## What this task involves
Rewrite the rows from the line with "You are a GUI" up to and including the line with "coord(17,39)", putting "arrow" in place of "chevron" and leaving everything else unchanged.

## Supplied material
========================================

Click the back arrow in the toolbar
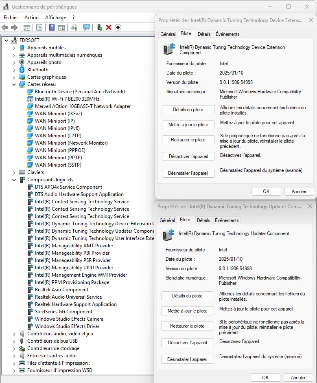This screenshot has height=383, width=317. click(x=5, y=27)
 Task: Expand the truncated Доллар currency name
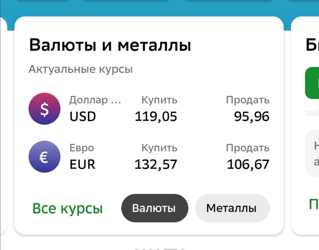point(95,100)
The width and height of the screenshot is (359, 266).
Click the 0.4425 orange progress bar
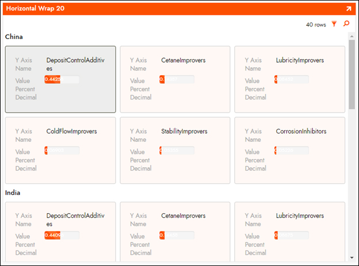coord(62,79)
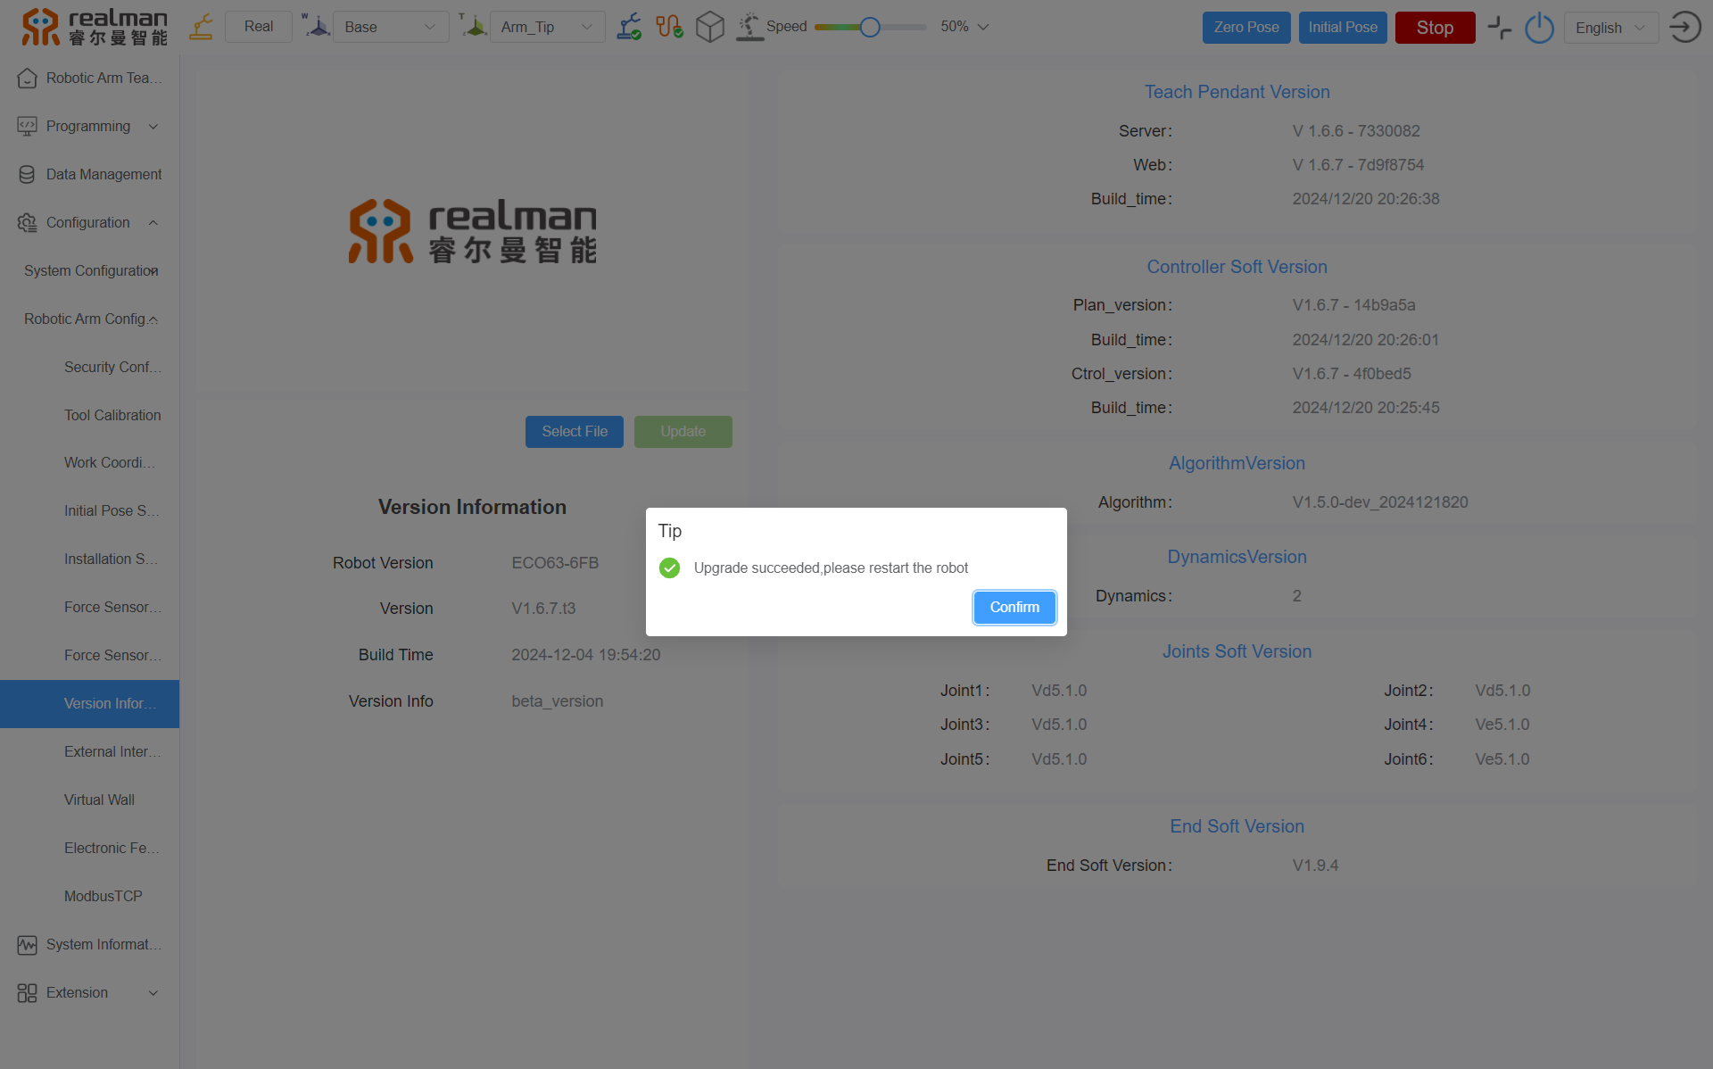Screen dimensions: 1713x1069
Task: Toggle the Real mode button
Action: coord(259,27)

========================================

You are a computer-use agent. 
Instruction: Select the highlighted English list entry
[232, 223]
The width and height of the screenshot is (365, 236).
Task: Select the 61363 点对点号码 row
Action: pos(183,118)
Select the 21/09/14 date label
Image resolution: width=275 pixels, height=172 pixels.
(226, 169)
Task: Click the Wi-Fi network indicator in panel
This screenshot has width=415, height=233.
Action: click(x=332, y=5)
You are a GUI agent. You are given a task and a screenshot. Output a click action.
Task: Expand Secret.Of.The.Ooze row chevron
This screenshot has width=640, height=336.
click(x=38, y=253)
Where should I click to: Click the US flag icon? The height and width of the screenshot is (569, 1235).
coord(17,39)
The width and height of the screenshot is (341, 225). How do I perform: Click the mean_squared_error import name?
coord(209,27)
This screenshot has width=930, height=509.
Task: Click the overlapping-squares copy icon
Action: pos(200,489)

========================================

## Solved exercise
You are a GUI agent. You are given a task and a screenshot. Output a click action.
Task: Expand Secret.Of.The.Ooze row arrow
This screenshot has width=640, height=336.
click(x=38, y=253)
Where should I click to: Click the US flag icon? The height and width of the screenshot is (569, 1235).
coord(17,39)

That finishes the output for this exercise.